It's been half a year since the body of Amy Carlson was first discovered in Colorado. Amy's body was wrapped in Christmas lights, and it appeared to be the subject of worship by members of a religious sect. Mow, months after the body was first discovered, Amy's mother is still trying to figure out what happened to her daughter.
What happened to Amy Carlson?
Amy, whose real name was Lia, was known as "Mother God" by the followers of the now defunct Love Has Won movement, which used to share Amy's spiritual teachings on YouTube. Now, new light is being shed on the case thanks to interviews that were done with Amy's mother Linda Haythorne, and with Saguache County Sheriff Dan Warwick that will be airing this Friday on Dateline.
Seven of Amy's followers were arrested following the discovery of the body. Three were charged with abusing a corpse, and four on charges of tampering with a deceased human body. Authorities claimed that Amy had died in California, and had then been transported to the group's headquarters in Moffat, Colorado.

Assignment: Decide whether each statement agrees with the Amy Carlson passage, answering yes or no and quoting the words that decide it. 1. Seven of Amy's followers were arrested after her body was discovered. 2. Four of the followers were charged with abusing a corpse. 3. The group's headquarters were in Moffat, Colorado. Please rely on the Amy Carlson passage alone, not on any other source.

Data excerpt:
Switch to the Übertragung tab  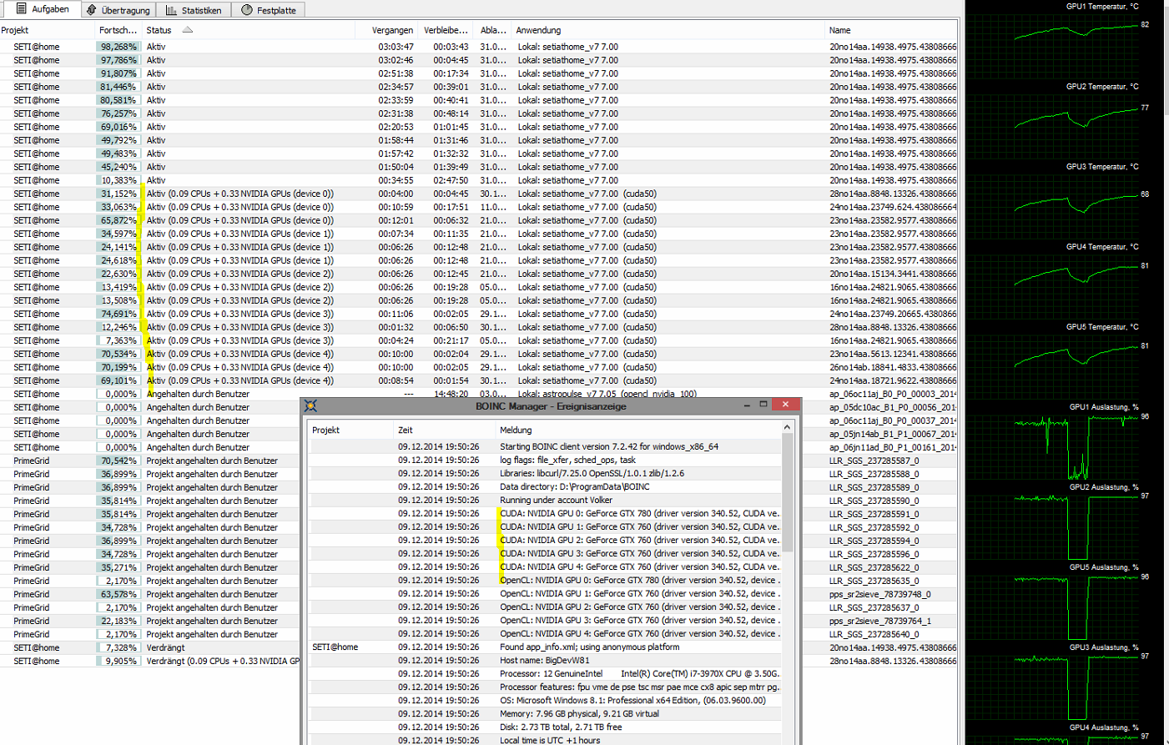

Finished task:
1. Yes: "Seven of Amy's followers were arrested following the discovery of the body."
2. No: "Three were charged with abusing a corpse, and four on charges of tampering with a deceased human body."
3. Yes: "transported to the group's headquarters in Moffat, Colorado."